En 2023 cette production a été de 35,6 millions de tonnes soit en hausse de 3,5 % par rapport à la moyenne selon les chiffres officiels. En 2015, elle a même atteint les 40 millions de tonnes.

Fin août 2023, la filière craignait une « saturation logistique ». En cause le recul des expéditions européennes face notamment au blé russe, meilleur marché et « très présent » y compris au Maghreb dont la France est habituellement le principal fournisseur, confiait un trader d’Inter-Courtage à Terre-Net, un média spécialisé.

Les pays du Maghreb sont des destinations où traditionnellement sur 5 tonnes de blé français exporté 2 voire 3, selon les années, allaient vers l’Algérie, plus marché de la région maghrébine, avec des importations annuelles de céréales de 9 millions de tonnes.

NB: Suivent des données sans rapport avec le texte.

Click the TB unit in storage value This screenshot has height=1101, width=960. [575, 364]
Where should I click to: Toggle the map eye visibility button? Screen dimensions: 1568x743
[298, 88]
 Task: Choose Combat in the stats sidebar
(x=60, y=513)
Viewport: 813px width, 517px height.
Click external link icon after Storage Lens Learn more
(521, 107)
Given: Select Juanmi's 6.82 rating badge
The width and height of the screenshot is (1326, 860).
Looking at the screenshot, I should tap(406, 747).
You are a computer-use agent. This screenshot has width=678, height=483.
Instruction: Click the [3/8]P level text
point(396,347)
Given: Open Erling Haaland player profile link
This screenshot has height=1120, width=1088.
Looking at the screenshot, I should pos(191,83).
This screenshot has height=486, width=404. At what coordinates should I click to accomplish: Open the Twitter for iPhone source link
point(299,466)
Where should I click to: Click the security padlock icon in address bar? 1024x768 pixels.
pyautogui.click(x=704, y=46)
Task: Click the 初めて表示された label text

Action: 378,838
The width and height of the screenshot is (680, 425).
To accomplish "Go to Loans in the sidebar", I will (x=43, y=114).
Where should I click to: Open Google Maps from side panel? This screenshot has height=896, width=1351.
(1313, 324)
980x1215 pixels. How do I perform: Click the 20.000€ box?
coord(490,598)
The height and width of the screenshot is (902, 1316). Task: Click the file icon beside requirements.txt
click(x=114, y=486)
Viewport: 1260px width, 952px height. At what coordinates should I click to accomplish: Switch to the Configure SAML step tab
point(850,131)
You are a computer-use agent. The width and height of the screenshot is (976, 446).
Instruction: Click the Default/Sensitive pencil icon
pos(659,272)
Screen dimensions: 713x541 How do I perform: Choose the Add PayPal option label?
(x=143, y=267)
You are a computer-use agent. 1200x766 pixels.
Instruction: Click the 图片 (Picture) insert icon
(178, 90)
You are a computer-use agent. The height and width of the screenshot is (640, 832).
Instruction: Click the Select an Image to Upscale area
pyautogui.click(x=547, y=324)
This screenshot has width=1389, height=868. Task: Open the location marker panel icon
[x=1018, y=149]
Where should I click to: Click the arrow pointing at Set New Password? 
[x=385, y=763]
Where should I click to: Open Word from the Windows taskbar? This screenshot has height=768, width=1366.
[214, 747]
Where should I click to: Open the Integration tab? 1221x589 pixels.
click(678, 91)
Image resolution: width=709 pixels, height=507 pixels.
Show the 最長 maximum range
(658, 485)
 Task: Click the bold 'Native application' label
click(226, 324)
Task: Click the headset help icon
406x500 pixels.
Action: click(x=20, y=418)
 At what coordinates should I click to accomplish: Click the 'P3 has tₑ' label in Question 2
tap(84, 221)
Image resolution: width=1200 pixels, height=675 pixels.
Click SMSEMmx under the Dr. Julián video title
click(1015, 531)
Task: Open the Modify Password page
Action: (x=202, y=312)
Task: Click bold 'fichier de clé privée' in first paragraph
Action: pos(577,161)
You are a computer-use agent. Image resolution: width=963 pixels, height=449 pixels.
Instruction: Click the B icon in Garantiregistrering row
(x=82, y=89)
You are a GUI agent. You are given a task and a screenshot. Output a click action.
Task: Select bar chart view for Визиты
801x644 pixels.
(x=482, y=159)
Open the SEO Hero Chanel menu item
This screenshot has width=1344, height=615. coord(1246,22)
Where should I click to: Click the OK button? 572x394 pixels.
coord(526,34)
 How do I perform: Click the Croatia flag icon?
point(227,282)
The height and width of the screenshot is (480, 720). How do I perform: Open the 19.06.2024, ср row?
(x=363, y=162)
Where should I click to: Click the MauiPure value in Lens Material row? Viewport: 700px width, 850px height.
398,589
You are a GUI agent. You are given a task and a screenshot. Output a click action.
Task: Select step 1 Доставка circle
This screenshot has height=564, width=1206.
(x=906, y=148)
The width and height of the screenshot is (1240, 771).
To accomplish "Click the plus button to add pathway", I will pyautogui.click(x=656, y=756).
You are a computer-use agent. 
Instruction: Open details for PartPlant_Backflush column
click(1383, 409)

« Quand pourra-t-on vendre ? » s’interrogeait ce trader. Plus grave pour les gestionnaires de silos, les nouvelles récoltes venaient s’ajouter à celles invendues.

Terre-Net notait que « les silos se remplissent plus vite qu’ils ne se vident, du fait d’exportations en berne » et rapportait les craintes des professionnels telles celles d’Alain Charvillat, responsable exportations de céréales de Sénalia, premier exportateur du port de Rouen : « une saturation logistique fin août, début septembre » est « possible » au vu des modestes prévisions à l’export.

Selon la même source, depuis les agriculteurs aux logisticiens portuaires, en passant par les coopératives, « aucune structure n’a les moyens de stocker l’ensemble des collectes » de blé en France, estime Pierre Delamare, représentant de la coopérative Noriap, qui rassemble des agriculteurs du Havre à Dunkerque.

Dans un contexte exacerbé de concurrence mondiale, les exportations agricoles françaises vers l’Algérie sont déjà pénalisées par l’arrêt des achats de bovins du fait de la Maladie hémorragique épizootique (MHE).

À cela, s’ajoutent aujourd’hui les achats de blé. Une denrée pour laquelle, de son côté, l’Algérie développe un ambitieux programme d’extension des surfaces afin de réduire les importations. Un contexte économique nouveau pour Paris dont les relations avec Alger traversent, une nouvelle fois, une période de fortes turbulences.